# Deep Learning week - Day 1 - Playground

### Objectives:

- Get a visual representation of Neural Networks
- Get a better intuition of what Neural Networks are doing

<hr>

This first exercise does not require much code

# 1 - The data

Let's go on the [Playground](https://playground.tensorflow.org/#activation=tanh&batchSize=10&dataset=spiral&regDataset=reg-plane&learningRate=0.03&regularizationRate=0&noise=0&networkShape=2&seed=0.23545&showTestData=false&discretize=false&percTrainData=70&x=true&y=true&xTimesY=false&xSquared=false&ySquared=false&cosX=false&sinX=false&cosY=false&sinY=false&collectStats=false&problem=classification&initZero=false&hideText=false&regularization_hide=true&showTestData_hide=false&stepButton_hide=false&activation_hide=false&problem_hide=false&batchSize_hide=true&dataset_hide=false&resetButton_hide=false&discretize_hide=false&playButton_hide=false&learningRate_hide=true&regularizationRate_hide=true&percTrainData_hide=false&numHiddenLayers_hide=false) and select the following type of data : 

- A classification problem 
- The circle dataset (blue dots inside a circle of oranges dots)
- Ratio of training to test data : 70%
- No noise (=0)
- Do not show test data (right panel) and do not discretize the output
- Activation function: `ReLU` (💡In general, try it by default.

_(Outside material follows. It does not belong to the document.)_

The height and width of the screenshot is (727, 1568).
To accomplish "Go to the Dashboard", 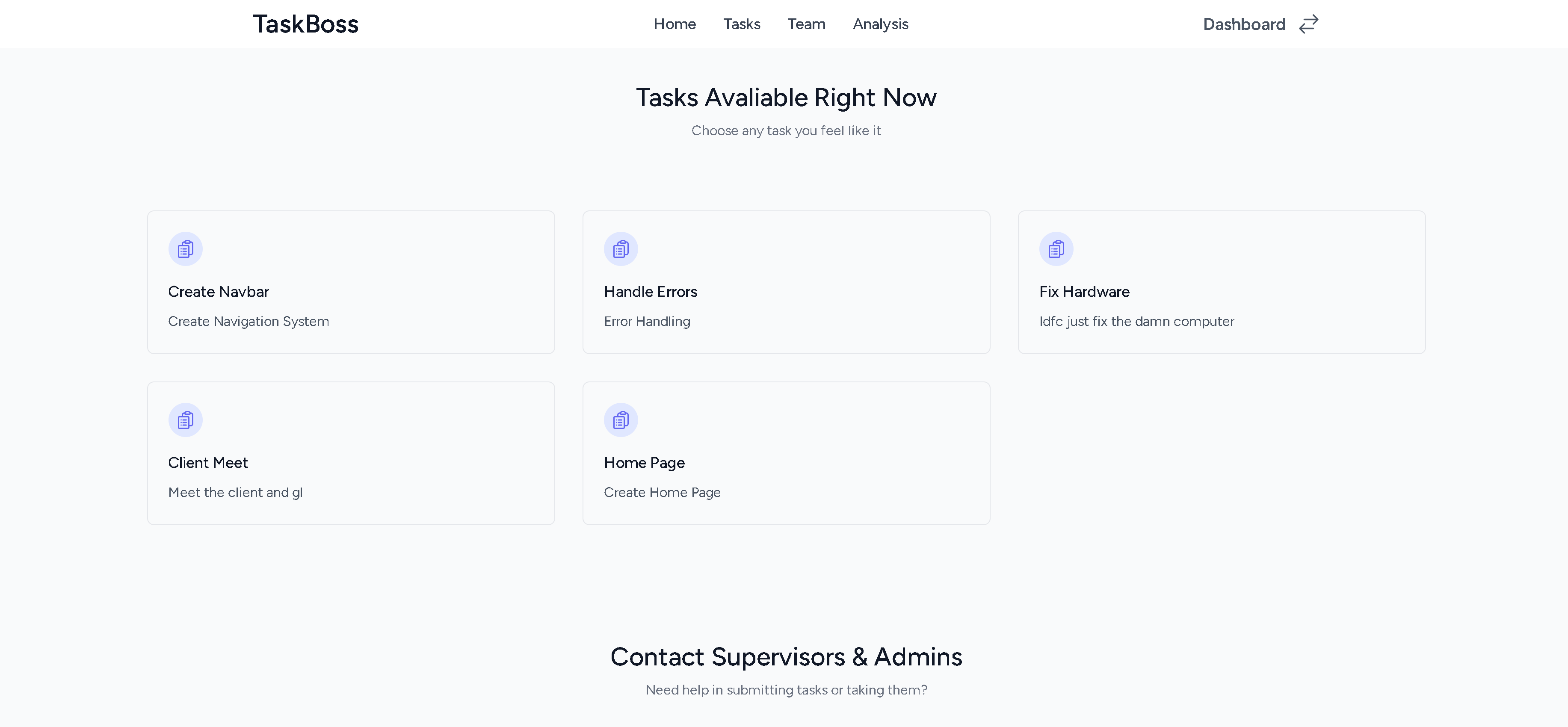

It appears to work better for many problems!)[Note: Playground only allows you to select **one** activation function used for **all** the **hidden** layers]


# 2 - The features

Here, select only the features $X_1$ and $X_2$ - unselect the other features if necessary.

❓ Question ❓ In the case where you use the other variables, as $X_1^{2}$, $X_2^{2}$, $X_1 X_2$, $sin(X_1)$ and $sin(X_2)$, what type of classic Machine Learning operation does it corresponds to?

<details>
    <summary>Answer</summary>

It corresponds to some type of feature engineering where you transform them (by multiplication or by applying a sinus).

</details>

Here, in this exercise but also tomorrow, we will only use the raw input features $X_1$ and $X_2$. 

# 3 - Fit

Build a model that has : 
- three hidden layers
- 5 neurons on the first hidden layer
- 4 neurons on the second hidden layer
- 3 neurons on the last hidden layer
- In Playground, the output layer is not represented: Fot such binary classification task, it will automatically be a dense layer with 1 neuron activated by sigmoid

Fit it and stop iterations when loss has stabilized.


❓ Question ❓ 

- Look at the individual neurons and try to understand what each neuron specializes in (after the fit)?
- What do you think about the overall shape your results? Try with different activation to compare. Can you make it work with "Linear"?

> YOUR ANSWER HERE

# 4 - Neural network in Keras

Let's write the same model - at least the architecture - in Keras. It will corresponds to the following code.

In [8]:
from tensorflow.keras import models
from tensorflow.keras import layers

model = models.Sequential()

model.add(layers.Dense(5, activation='relu', input_dim=2)) # First hidden layer with 5 neurons
model.add(layers.Dense(4, activation='relu')) # Second hidden layer with 4 neurons
model.add(layers.Dense(3, activation='relu')) # Third hidden layer with 3 neurons

# Output layer that outputs a probability which is
# necessary in the case of a 2 class classification problem
model.add(layers.Dense(1, activation='sigmoid')) 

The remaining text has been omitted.